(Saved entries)

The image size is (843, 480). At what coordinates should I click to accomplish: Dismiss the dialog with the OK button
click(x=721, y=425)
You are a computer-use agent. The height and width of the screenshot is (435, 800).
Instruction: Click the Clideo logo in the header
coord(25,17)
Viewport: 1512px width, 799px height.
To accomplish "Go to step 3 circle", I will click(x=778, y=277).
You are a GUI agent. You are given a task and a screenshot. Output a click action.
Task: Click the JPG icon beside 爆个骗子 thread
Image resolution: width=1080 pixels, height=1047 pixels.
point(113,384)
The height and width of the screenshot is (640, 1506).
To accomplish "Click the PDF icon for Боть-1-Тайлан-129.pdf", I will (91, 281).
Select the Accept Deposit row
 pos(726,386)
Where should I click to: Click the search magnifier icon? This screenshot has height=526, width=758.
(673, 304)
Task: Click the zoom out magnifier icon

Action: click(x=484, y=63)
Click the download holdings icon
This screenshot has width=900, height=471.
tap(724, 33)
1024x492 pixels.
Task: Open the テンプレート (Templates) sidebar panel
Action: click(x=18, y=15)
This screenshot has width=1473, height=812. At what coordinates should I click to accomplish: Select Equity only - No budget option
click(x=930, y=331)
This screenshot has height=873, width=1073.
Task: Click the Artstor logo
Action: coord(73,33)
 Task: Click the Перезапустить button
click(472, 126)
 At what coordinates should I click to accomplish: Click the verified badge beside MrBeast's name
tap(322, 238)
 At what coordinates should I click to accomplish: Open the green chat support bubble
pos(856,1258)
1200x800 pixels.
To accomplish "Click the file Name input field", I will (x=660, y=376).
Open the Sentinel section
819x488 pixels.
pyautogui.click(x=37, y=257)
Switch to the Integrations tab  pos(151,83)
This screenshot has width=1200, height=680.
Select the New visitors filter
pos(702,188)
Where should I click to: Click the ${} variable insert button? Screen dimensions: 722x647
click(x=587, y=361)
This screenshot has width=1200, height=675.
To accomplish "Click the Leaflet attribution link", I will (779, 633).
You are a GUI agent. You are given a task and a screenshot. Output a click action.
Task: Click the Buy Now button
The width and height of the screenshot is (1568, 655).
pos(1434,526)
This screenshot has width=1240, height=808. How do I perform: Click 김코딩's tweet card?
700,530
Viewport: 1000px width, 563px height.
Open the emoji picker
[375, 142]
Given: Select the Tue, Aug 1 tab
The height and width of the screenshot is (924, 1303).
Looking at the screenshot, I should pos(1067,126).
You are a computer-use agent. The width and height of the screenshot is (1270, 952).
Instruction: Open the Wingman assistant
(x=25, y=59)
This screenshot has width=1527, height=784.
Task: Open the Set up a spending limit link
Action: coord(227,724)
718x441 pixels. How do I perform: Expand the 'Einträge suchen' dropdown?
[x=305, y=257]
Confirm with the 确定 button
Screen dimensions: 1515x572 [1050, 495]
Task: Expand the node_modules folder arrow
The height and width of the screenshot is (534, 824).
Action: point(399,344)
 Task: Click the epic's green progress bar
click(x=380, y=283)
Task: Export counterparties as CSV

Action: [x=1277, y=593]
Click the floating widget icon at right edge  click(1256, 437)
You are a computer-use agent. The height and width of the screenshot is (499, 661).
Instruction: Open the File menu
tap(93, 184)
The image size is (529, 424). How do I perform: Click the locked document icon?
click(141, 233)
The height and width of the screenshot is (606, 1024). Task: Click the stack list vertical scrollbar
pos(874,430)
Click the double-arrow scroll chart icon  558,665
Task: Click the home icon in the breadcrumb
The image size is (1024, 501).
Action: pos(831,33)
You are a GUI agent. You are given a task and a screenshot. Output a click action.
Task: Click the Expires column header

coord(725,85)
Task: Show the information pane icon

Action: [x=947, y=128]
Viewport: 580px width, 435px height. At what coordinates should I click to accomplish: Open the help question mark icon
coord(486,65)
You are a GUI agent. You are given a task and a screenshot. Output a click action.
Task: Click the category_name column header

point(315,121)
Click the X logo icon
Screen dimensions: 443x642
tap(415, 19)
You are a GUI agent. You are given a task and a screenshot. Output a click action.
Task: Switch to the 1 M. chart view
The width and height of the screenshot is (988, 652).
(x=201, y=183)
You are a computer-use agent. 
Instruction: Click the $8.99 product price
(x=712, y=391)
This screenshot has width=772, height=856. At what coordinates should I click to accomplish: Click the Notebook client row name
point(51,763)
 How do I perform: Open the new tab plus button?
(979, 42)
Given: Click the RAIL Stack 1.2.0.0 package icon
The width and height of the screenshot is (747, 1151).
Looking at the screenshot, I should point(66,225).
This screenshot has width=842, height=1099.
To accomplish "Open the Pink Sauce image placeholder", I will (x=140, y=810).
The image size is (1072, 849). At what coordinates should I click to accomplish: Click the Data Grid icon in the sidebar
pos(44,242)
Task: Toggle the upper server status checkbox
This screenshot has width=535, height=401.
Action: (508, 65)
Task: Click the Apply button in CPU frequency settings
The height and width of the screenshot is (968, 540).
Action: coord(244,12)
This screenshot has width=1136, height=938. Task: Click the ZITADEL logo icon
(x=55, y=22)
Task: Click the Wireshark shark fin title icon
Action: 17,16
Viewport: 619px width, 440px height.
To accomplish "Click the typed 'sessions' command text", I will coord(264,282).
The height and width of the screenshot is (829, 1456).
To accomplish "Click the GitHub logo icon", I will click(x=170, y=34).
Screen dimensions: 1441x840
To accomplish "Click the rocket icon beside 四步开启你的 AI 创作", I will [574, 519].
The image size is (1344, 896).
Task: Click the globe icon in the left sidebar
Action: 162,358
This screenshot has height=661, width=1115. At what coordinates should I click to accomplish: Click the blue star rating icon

» **Your goal**
On how many lines of the records above does the word "chart" appear? Answer with only that number.

» **Task output**
2